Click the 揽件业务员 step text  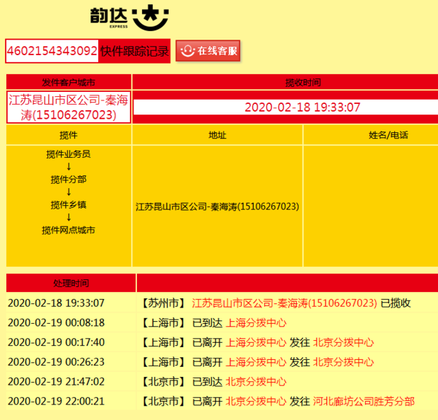click(x=69, y=153)
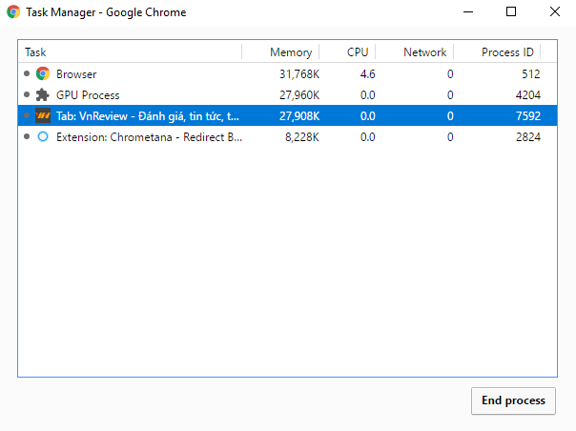Sort by the Process ID column header

click(x=506, y=51)
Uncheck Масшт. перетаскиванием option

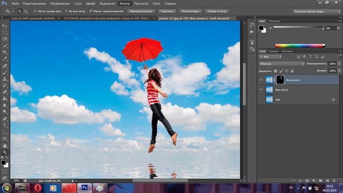(x=91, y=11)
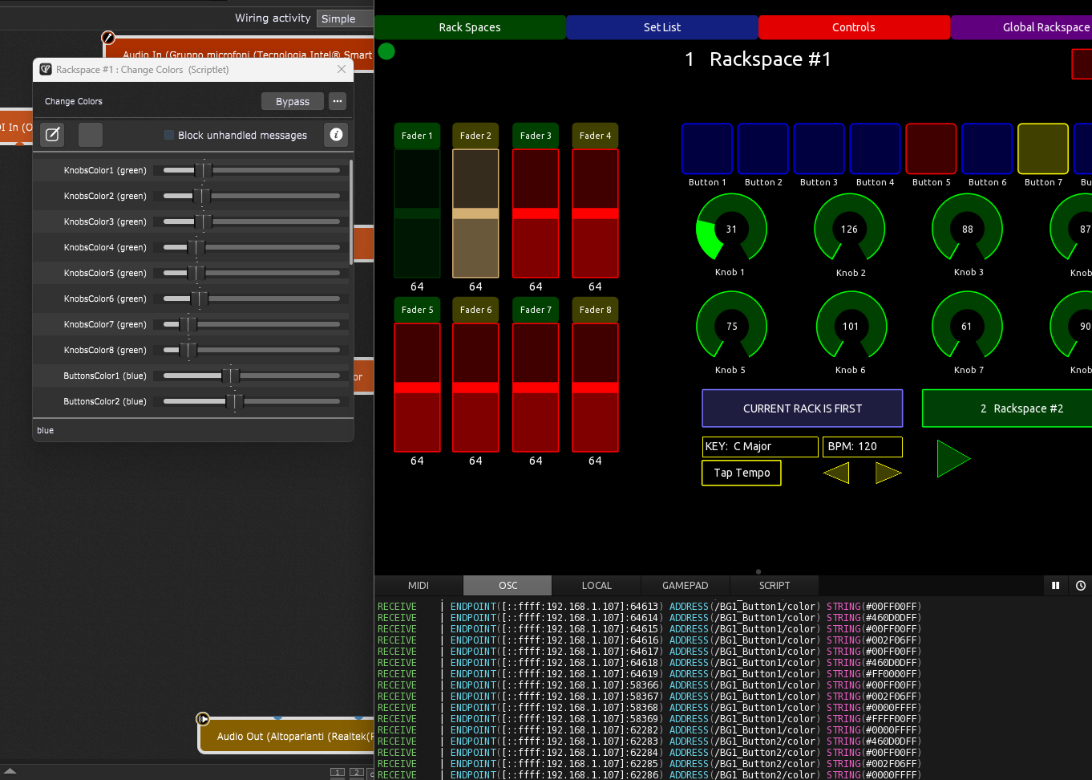Pause the OSC monitor log
Viewport: 1092px width, 780px height.
(x=1055, y=586)
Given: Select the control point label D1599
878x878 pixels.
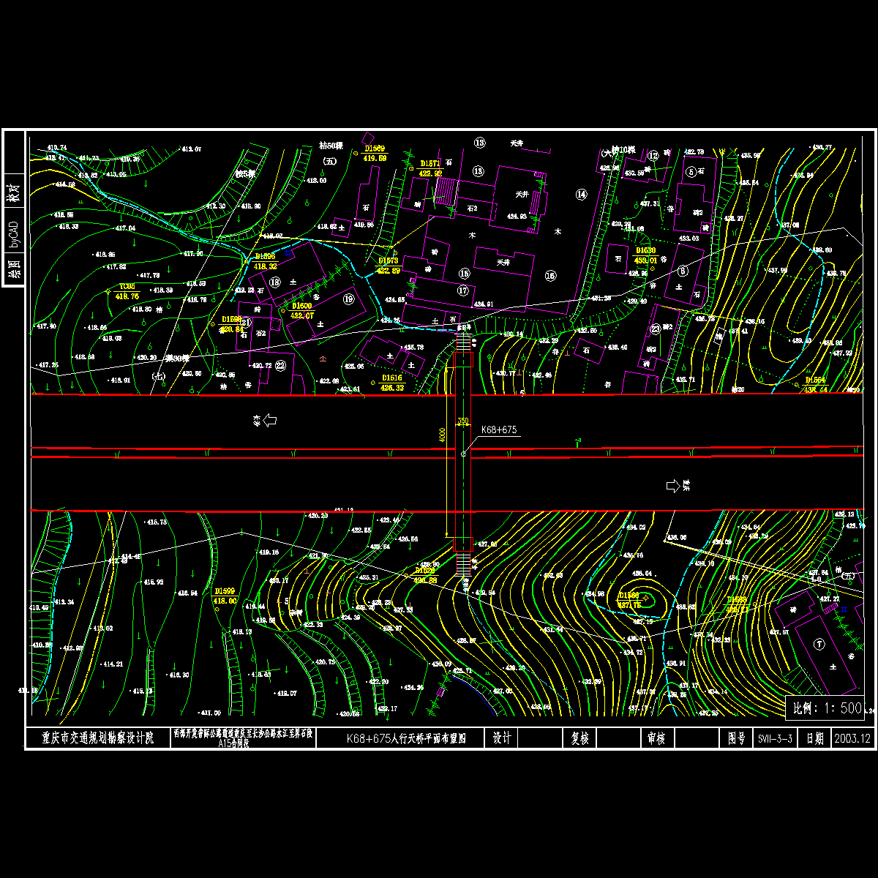Looking at the screenshot, I should click(225, 591).
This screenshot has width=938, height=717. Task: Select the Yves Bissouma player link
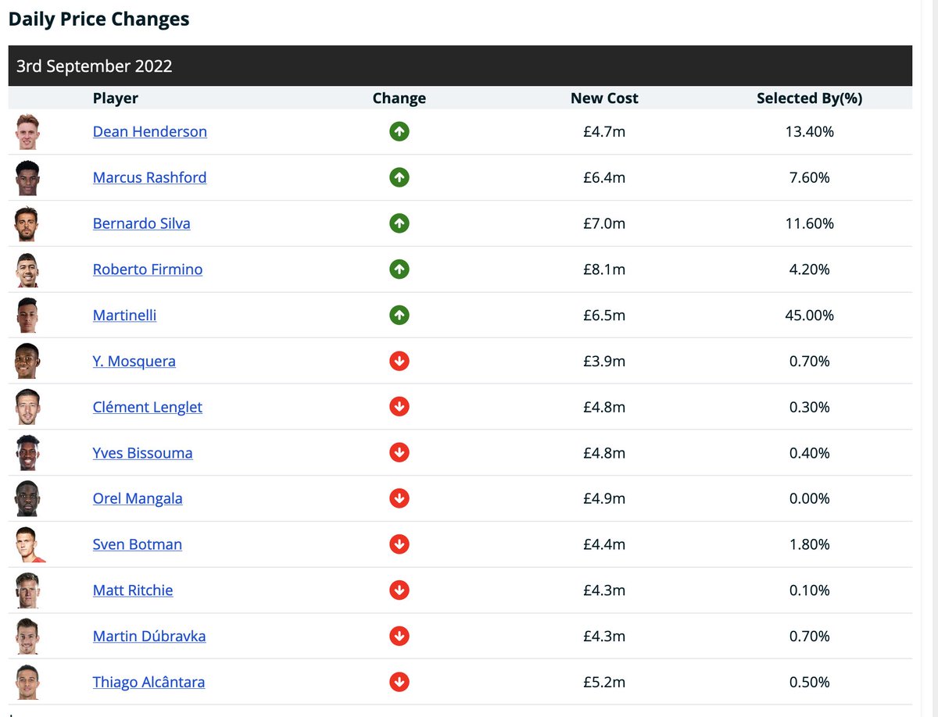tap(142, 452)
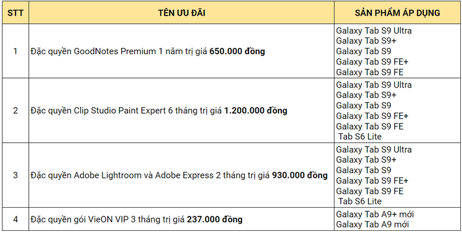Click the 930.000 đồng bold value
Screen dimensions: 462x232
point(300,175)
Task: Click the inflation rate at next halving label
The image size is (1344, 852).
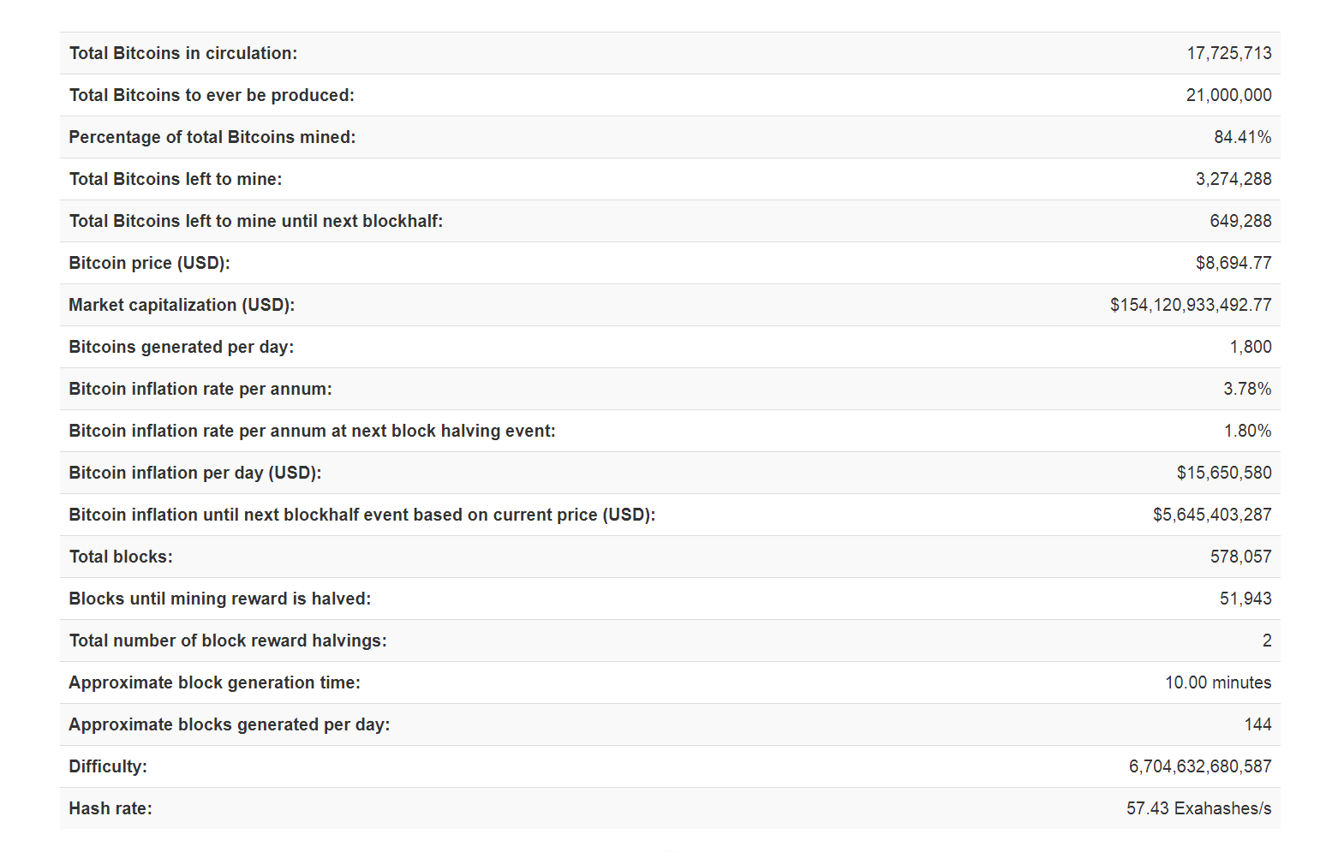Action: 312,431
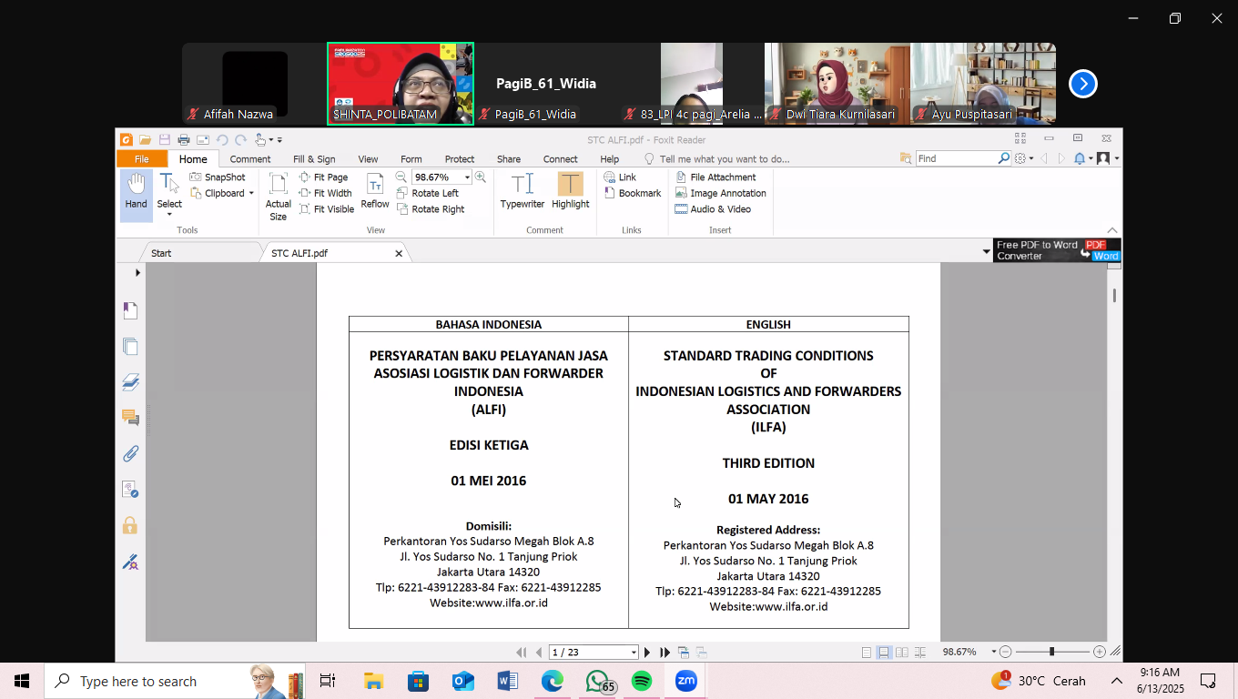The height and width of the screenshot is (699, 1238).
Task: Select the Hand tool
Action: pos(136,192)

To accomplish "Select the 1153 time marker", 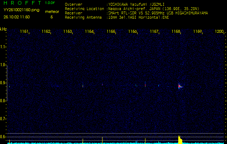I will click(x=67, y=32).
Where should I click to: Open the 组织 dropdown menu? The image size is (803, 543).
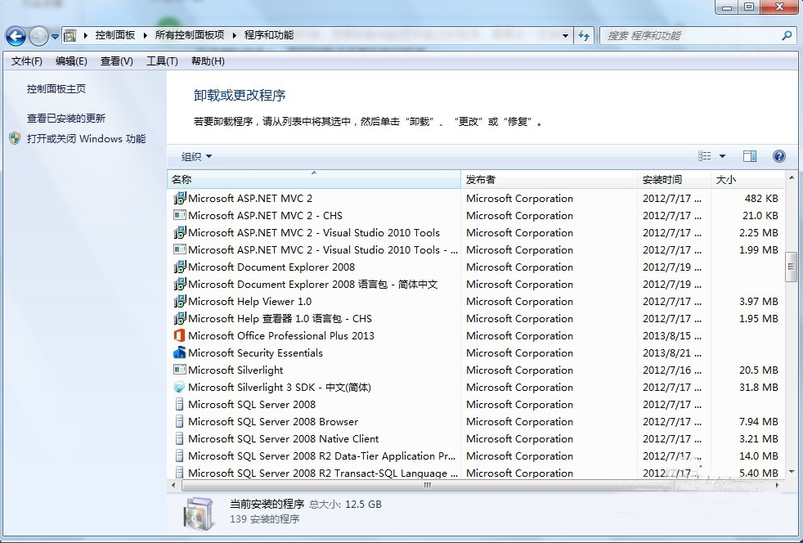194,155
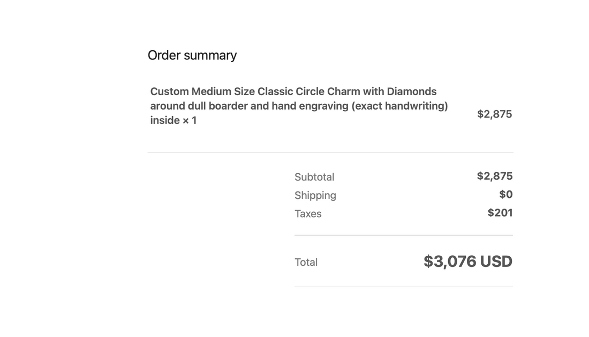Click the shipping amount $0
This screenshot has height=337, width=589.
[x=506, y=194]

※

Lines starting at the one with "Where should I" and ending at the last line of the entries above must be restated word for word, with pictures omitted.

- **SOLVED EXERCISE**:
Where should I click to: Open the 组织 dropdown menu? The image size is (803, 543).
194,155
Click the shipping amount $0
This screenshot has height=337, width=589.
[x=506, y=194]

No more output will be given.